▸ Input data

◆ ◆ ◆ ◆ ◆

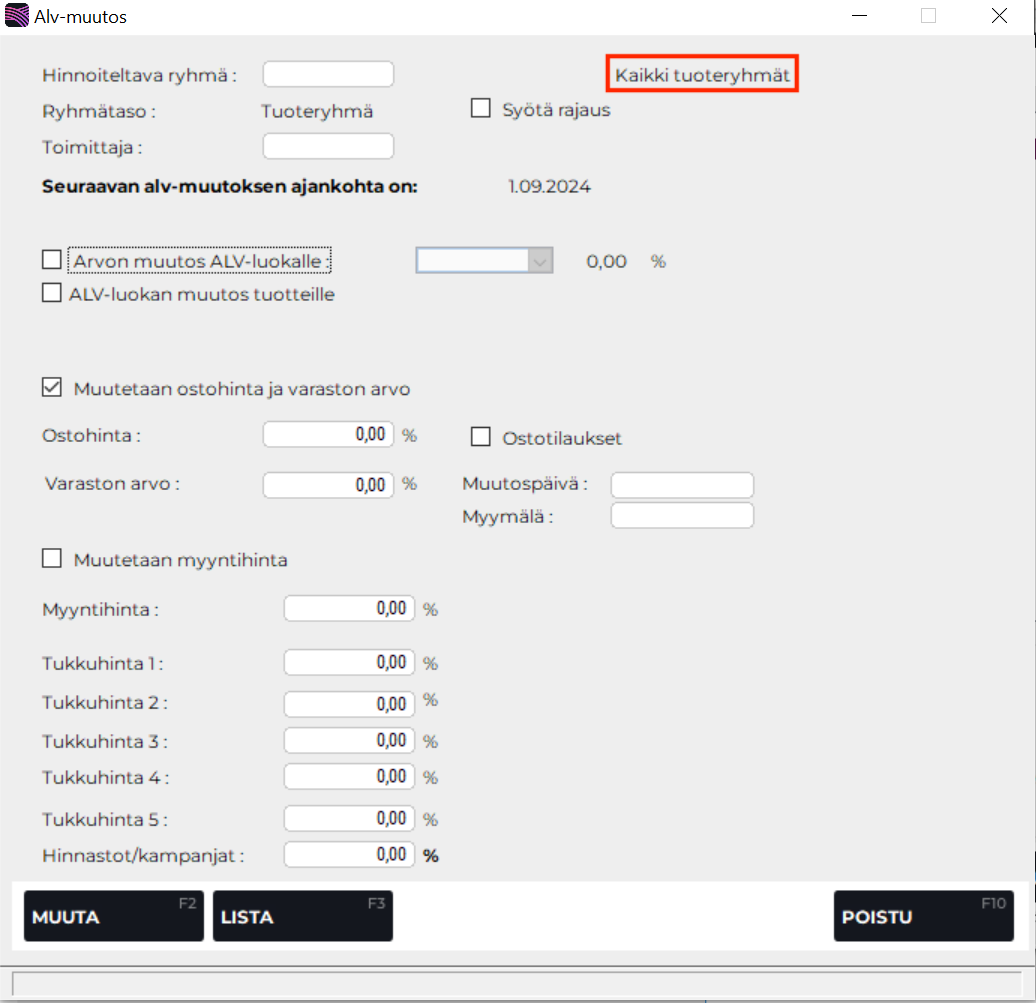Focus the Toimittaja text field
The height and width of the screenshot is (1003, 1036).
tap(328, 146)
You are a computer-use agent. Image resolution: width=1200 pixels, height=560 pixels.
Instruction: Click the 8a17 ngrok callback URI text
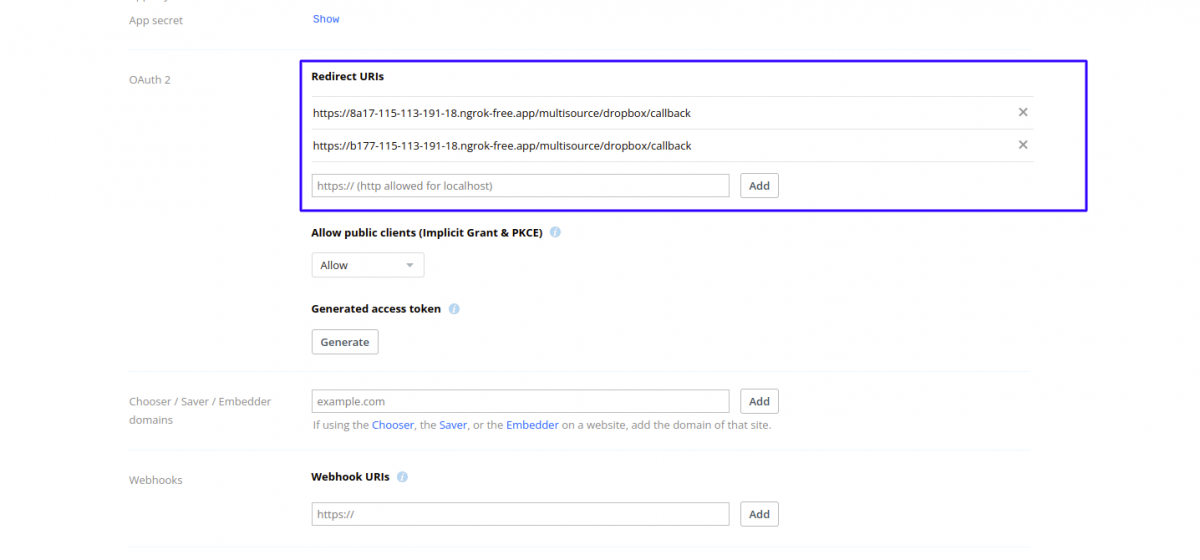point(501,113)
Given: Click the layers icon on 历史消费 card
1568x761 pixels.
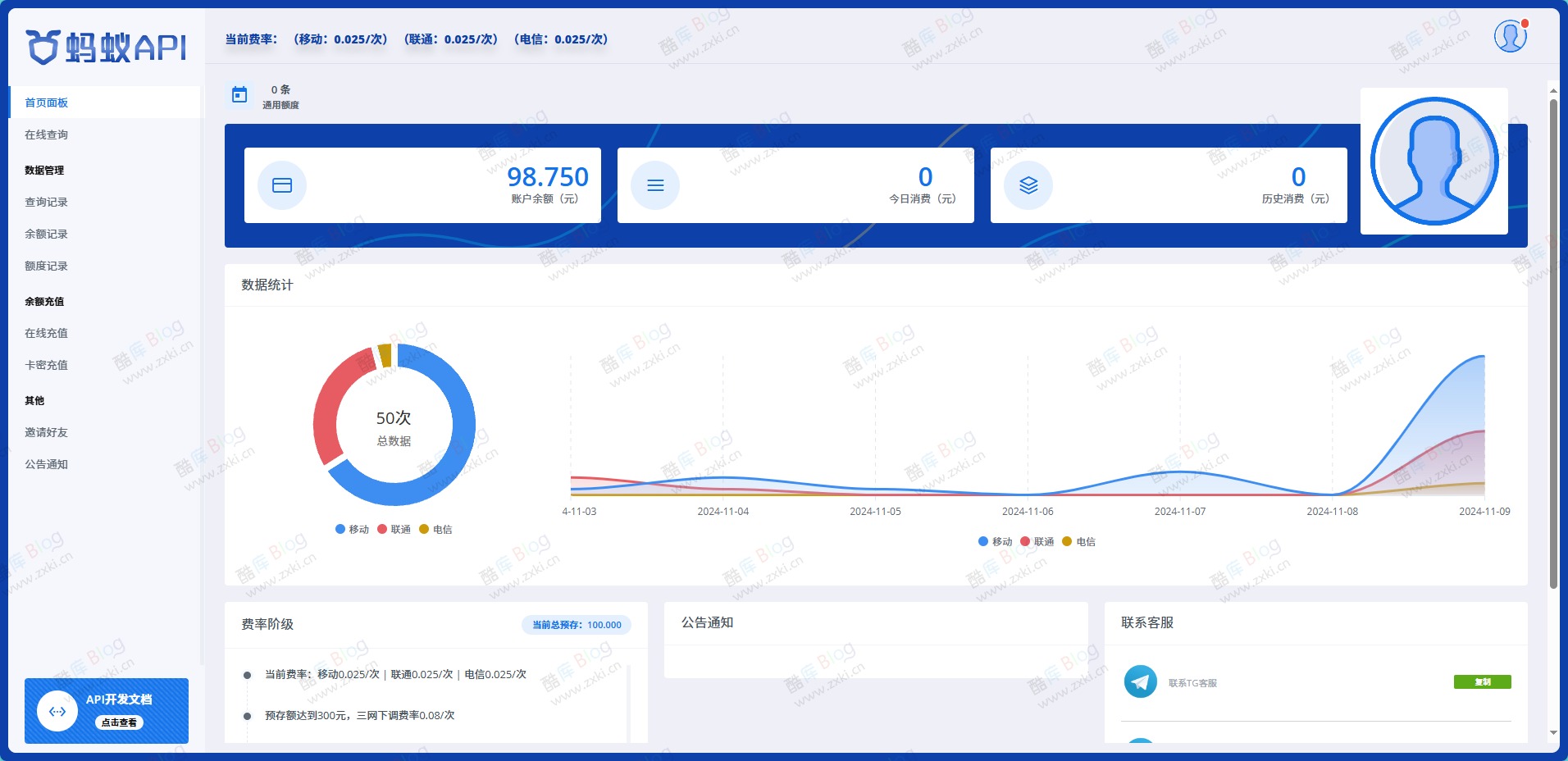Looking at the screenshot, I should [x=1028, y=185].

◆ ◆ ◆ ◆ ◆

▸ Given request
Update all of the entries above by replacing "Click" with "Select" wherever it occurs, leaving every other word unchanged. Omit the pictures from your answer.

▸ Solution for this exercise
Focus the Toimittaja text field
The height and width of the screenshot is (1003, 1036).
tap(328, 146)
You are a computer-use agent. Image resolution: width=1200 pixels, height=560 pixels.
Instruction: Select the 8a17 ngrok callback URI text
point(501,113)
Given: Select the layers icon on 历史消费 card
1568x761 pixels.
Looking at the screenshot, I should [x=1028, y=185].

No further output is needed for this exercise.